Copy the following items word for word, beginning at the line that contains "coordinates (84, 236)." and stopping after the line that contains "agree-prefix: 上記注意事項及び is".

=== MATERIAL FOR THE TASK ===

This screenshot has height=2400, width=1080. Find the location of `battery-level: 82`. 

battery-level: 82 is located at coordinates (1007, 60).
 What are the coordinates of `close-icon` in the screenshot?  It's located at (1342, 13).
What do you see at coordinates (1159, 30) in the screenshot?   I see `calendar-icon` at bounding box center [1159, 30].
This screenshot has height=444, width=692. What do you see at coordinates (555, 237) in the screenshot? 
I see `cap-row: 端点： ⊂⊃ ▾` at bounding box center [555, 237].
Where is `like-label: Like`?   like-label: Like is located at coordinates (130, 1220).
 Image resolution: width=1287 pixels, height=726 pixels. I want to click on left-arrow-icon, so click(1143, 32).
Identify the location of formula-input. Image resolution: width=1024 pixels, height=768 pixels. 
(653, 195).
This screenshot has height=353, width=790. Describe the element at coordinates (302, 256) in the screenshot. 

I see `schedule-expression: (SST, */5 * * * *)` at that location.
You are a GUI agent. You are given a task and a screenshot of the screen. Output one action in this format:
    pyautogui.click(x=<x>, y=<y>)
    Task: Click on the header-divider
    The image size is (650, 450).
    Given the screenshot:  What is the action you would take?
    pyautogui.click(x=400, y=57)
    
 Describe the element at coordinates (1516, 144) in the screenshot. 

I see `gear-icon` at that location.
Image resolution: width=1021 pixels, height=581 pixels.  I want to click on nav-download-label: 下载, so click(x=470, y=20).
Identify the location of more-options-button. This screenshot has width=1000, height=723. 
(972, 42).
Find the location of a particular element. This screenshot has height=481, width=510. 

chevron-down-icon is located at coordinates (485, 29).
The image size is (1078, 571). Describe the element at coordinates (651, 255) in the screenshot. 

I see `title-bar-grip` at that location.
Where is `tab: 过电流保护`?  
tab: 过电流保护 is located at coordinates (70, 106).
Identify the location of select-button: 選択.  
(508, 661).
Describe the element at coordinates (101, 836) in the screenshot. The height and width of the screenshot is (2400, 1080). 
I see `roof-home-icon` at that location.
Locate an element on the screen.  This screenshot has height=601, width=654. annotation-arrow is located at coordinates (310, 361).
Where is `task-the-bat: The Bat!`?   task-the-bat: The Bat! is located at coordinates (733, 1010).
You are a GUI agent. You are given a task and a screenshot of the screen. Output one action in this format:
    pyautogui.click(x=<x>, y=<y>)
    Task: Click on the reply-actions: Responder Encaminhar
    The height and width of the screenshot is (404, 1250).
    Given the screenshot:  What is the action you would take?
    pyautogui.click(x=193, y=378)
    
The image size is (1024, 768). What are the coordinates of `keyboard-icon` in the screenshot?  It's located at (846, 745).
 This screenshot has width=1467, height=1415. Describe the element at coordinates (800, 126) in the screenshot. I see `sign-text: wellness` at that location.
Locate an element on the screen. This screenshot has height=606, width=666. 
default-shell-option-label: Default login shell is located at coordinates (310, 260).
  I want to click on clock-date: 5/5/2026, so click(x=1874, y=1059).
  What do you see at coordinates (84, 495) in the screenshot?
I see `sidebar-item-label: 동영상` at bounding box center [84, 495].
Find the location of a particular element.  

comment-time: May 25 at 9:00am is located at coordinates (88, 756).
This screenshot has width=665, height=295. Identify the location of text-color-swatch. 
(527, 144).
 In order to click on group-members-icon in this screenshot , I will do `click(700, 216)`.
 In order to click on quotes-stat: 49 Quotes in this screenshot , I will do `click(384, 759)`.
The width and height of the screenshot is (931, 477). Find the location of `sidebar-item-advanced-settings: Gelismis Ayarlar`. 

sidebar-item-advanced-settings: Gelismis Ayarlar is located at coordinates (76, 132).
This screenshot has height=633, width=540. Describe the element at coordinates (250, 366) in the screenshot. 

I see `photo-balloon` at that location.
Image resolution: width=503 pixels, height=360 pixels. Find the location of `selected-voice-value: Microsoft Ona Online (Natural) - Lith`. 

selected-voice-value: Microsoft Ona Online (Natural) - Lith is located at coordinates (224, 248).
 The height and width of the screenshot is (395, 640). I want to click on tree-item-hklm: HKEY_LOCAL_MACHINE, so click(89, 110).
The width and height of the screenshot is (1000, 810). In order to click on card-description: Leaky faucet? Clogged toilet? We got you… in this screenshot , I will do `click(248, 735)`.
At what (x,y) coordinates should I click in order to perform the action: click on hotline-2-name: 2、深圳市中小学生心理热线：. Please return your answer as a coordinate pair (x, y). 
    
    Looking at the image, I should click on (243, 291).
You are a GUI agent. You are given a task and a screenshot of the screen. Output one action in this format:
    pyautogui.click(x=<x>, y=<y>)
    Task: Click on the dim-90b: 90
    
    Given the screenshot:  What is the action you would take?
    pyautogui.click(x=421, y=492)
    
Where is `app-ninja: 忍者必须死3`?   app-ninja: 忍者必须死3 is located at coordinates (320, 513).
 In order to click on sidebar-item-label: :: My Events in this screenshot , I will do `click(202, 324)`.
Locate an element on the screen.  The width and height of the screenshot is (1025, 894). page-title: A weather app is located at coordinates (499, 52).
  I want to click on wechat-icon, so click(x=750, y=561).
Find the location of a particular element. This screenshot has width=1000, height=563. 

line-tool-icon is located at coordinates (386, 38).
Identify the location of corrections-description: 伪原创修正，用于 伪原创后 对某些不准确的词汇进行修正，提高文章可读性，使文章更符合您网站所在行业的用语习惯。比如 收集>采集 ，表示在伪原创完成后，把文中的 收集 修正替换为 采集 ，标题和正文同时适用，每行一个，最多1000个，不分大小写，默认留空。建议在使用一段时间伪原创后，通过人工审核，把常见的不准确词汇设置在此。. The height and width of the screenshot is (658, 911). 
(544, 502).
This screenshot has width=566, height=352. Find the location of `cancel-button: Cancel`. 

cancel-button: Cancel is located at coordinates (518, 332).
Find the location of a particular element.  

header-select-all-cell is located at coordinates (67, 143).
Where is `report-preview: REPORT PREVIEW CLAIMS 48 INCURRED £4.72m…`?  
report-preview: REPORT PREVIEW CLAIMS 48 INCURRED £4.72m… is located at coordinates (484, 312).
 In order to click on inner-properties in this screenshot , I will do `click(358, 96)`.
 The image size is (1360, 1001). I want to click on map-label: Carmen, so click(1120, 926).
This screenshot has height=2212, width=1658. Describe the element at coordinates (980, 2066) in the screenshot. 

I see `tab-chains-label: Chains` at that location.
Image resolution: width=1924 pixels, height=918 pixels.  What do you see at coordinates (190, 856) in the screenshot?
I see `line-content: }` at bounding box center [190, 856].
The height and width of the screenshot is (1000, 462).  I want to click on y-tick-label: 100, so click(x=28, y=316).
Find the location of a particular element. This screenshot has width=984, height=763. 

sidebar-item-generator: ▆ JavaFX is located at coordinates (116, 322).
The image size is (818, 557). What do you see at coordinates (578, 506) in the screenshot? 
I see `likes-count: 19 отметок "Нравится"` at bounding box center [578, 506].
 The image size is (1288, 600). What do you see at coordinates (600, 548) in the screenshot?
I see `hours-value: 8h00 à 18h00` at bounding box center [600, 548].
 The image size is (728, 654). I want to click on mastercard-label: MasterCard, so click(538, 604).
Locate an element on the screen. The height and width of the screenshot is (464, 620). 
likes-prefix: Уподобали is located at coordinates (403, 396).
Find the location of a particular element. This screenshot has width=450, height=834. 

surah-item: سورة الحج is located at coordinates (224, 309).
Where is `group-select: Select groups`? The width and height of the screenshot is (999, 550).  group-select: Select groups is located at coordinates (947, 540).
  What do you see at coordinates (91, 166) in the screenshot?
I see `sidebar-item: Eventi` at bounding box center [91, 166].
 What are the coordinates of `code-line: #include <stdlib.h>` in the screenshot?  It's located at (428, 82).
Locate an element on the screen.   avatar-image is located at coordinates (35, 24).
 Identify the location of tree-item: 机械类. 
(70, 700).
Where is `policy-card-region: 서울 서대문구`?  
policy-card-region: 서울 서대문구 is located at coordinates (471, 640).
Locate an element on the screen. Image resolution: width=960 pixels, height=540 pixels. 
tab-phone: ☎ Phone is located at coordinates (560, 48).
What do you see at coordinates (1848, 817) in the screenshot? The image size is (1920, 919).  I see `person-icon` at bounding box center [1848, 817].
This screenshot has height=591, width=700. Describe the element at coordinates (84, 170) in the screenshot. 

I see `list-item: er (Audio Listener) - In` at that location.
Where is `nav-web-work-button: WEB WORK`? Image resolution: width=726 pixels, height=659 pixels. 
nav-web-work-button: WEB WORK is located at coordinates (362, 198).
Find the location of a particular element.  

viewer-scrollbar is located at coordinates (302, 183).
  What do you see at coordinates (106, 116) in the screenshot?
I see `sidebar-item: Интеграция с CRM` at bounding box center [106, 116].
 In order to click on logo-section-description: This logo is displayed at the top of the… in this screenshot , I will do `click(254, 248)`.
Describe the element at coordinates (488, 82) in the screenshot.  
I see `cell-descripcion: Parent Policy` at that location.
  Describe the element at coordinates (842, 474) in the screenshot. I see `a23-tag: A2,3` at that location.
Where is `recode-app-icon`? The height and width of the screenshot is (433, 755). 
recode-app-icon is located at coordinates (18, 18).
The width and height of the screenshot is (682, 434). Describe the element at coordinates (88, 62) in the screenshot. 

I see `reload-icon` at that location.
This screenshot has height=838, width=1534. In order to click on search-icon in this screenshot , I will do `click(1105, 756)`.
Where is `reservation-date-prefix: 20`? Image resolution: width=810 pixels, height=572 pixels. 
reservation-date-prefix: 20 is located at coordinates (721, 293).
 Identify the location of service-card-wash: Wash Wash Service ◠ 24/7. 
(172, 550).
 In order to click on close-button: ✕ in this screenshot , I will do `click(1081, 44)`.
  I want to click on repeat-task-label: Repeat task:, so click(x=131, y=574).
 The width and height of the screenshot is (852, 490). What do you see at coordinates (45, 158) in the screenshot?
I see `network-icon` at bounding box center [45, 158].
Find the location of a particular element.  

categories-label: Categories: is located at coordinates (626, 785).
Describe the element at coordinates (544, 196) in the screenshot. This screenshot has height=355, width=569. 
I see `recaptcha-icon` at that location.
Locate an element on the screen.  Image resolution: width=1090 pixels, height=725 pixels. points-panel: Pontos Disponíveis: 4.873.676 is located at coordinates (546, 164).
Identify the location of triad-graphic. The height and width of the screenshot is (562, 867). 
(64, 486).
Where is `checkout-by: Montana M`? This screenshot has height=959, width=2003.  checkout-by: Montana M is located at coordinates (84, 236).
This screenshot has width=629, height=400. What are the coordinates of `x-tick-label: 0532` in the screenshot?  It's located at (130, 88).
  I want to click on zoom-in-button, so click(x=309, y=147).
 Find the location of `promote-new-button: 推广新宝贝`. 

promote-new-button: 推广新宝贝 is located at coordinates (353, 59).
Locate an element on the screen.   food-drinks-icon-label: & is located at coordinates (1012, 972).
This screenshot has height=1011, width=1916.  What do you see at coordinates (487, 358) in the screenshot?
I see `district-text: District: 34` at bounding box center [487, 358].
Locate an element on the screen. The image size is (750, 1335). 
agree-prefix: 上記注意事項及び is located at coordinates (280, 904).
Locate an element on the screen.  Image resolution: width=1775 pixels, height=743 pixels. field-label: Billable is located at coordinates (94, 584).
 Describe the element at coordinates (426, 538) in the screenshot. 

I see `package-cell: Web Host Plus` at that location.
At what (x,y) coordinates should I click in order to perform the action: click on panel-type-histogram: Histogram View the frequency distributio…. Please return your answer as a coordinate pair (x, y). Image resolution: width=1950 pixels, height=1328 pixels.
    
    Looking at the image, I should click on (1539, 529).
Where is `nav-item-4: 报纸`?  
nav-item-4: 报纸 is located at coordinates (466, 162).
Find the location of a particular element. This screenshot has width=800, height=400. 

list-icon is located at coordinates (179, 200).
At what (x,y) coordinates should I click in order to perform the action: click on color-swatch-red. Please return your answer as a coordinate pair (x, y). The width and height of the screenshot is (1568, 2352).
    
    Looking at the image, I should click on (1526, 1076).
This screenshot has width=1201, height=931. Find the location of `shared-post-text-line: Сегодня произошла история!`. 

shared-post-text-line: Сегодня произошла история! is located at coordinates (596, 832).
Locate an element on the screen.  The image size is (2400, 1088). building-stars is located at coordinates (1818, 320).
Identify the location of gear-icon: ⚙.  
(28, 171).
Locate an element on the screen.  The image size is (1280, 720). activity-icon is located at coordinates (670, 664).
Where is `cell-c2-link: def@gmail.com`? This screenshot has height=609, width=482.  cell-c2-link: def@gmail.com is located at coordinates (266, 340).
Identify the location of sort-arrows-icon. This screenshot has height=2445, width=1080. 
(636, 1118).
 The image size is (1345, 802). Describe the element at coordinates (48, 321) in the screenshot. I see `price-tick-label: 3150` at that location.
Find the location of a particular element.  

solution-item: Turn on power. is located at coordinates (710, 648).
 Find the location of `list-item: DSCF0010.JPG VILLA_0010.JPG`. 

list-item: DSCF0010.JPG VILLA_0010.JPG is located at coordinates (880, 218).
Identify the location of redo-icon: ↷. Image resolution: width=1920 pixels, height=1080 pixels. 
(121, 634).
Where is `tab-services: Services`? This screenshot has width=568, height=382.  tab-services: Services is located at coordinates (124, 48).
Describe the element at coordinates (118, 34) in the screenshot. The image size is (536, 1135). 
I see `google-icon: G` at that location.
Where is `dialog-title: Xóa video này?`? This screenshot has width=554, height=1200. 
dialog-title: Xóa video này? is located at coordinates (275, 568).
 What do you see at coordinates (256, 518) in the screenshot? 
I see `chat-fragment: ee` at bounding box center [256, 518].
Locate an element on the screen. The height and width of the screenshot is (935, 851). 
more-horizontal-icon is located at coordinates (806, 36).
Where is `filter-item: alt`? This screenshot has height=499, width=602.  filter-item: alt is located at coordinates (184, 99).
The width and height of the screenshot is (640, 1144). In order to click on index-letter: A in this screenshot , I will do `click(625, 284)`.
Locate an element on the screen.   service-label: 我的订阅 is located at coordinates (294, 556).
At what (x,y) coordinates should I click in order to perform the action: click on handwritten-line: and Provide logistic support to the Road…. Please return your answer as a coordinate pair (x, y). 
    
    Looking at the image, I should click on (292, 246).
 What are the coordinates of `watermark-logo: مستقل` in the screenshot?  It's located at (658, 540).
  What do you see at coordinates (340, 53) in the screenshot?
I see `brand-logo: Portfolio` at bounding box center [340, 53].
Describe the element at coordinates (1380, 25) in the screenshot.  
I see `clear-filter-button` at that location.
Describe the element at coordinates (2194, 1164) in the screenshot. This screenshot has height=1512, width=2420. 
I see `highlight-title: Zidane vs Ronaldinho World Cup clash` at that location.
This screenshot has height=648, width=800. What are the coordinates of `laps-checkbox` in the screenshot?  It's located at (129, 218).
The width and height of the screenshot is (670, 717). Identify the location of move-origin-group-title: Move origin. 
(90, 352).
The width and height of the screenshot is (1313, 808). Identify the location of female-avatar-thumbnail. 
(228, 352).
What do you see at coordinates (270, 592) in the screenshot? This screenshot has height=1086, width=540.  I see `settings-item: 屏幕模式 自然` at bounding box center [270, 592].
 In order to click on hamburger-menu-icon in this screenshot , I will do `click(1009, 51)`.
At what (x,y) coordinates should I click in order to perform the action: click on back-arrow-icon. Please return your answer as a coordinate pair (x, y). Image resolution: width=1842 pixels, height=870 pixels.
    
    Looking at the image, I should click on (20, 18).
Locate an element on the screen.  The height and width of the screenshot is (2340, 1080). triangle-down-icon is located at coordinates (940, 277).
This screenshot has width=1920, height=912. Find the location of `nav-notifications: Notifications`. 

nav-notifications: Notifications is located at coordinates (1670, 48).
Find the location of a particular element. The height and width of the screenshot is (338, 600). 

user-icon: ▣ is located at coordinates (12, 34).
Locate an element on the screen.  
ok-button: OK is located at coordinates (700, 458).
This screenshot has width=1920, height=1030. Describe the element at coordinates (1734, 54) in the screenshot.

===

ANSWER SPACE:
Where is `checkout-by: Montana M`? This screenshot has height=959, width=2003.  checkout-by: Montana M is located at coordinates (84, 236).
This screenshot has width=629, height=400. What are the coordinates of `x-tick-label: 0532` in the screenshot?  It's located at (130, 88).
  I want to click on zoom-in-button, so click(x=309, y=147).
 Find the location of `promote-new-button: 推广新宝贝`. 

promote-new-button: 推广新宝贝 is located at coordinates (353, 59).
Locate an element on the screen.   food-drinks-icon-label: & is located at coordinates (1012, 972).
This screenshot has height=1011, width=1916.  What do you see at coordinates (487, 358) in the screenshot?
I see `district-text: District: 34` at bounding box center [487, 358].
Locate an element on the screen. The image size is (750, 1335). 
agree-prefix: 上記注意事項及び is located at coordinates (280, 904).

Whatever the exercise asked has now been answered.